◆ **PROBLEM DESCRIPTION**
Please return, word for word, the stretch of the dog-training post from "When Shama was" through "intently . . .".

◆ **PROVIDED PASSAGE**
__________________________________________________

When Shama was little, I wanted strangers to be able to give her a treat in order to teach her to like everyone. Later, a obedience/agility friend/trainer suggested that my DH and I should be the ONLY people who give her treats so that she always stays very connected to us. She suggested we put her in a sit and give her treats as she allows children/strangers to pet her. You might try that. That way, Lio could feel safe because you and near and giving him treats even as he's allowing a "stranger" to touch him. Maybe then he'd think, "Should I be scared/stressed? Nope. Mom's here and giving me a treat." (I do still like to allow little children to give treats to Shama since it's such a thrill for them!)

Here is a photo of Shama watching "Lucky Dog." She barks for a while then settles in to watch intently . . .
My friend's Havanese had the same bark bark attitude. He was harmless but he seemed to always want to sound off at any excuse. I read an article about dogs needing a pack leader. If you as an owner relinquish that duty, then your dog will feel the need to take that spot of "protector" by always having to stay alert. It is wearing on a dog to have to feel responsible for alerting whenever necessary. The dog eventually never feels at peace.

__________________________________________________

◆ **GIVEN MATERIAL**
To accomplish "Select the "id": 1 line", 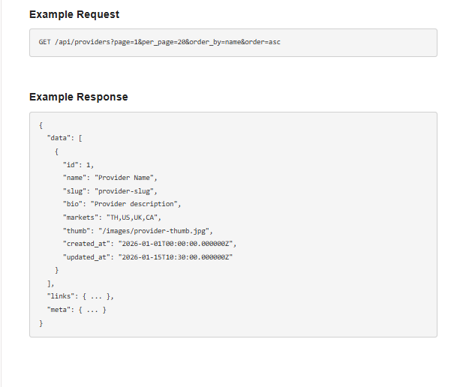I will (x=79, y=164).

__________________________________________________

◆ **SOLUTION TO THIS TASK**
When Shama was little, I wanted strangers to be able to give her a treat in order to teach her to like everyone. Later, a obedience/agility friend/trainer suggested that my DH and I should be the ONLY people who give her treats so that she always stays very connected to us. She suggested we put her in a sit and give her treats as she allows children/strangers to pet her. You might try that. That way, Lio could feel safe because you and near and giving him treats even as he's allowing a "stranger" to touch him. Maybe then he'd think, "Should I be scared/stressed? Nope. Mom's here and giving me a treat." (I do still like to allow little children to give treats to Shama since it's such a thrill for them!)

Here is a photo of Shama watching "Lucky Dog." She barks for a while then settles in to watch intently . . .